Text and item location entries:
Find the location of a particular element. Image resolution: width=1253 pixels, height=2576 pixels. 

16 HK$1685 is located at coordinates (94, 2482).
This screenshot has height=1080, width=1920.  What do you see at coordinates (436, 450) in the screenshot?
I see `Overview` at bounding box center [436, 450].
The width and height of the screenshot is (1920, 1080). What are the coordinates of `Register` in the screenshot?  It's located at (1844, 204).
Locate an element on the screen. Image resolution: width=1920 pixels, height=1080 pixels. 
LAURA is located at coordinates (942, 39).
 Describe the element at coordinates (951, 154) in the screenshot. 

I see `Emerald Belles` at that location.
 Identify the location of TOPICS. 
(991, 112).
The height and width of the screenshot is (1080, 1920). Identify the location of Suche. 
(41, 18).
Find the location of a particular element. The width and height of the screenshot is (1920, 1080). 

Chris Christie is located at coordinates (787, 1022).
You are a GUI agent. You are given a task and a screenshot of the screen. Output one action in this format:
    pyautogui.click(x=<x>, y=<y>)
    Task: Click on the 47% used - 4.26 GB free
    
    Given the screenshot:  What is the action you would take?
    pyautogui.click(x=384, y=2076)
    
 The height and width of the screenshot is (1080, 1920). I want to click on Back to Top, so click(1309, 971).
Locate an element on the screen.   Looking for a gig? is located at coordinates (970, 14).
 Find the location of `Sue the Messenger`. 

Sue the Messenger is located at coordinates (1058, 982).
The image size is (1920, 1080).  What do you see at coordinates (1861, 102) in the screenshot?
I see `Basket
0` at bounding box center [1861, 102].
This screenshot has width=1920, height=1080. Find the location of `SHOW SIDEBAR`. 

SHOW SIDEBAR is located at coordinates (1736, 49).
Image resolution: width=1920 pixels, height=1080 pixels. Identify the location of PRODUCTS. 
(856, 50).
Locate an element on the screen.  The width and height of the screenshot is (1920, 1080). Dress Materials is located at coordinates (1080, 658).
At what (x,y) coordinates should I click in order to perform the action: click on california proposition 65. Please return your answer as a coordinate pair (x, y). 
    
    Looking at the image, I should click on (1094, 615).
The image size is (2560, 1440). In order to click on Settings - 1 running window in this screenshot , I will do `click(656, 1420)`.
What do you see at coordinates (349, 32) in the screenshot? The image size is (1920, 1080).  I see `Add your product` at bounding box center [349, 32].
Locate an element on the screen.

Exercise description - Retype the records word for word, from the first line through the line containing "LAURA is located at coordinates (942, 39).", with both ends included.

Solved exercise -
Find the location of a particular element. Image resolution: width=1253 pixels, height=2576 pixels. 

16 HK$1685 is located at coordinates (94, 2482).
This screenshot has height=1080, width=1920.  What do you see at coordinates (436, 450) in the screenshot?
I see `Overview` at bounding box center [436, 450].
The width and height of the screenshot is (1920, 1080). What are the coordinates of `Register` in the screenshot?  It's located at (1844, 204).
Locate an element on the screen. Image resolution: width=1920 pixels, height=1080 pixels. 
LAURA is located at coordinates (942, 39).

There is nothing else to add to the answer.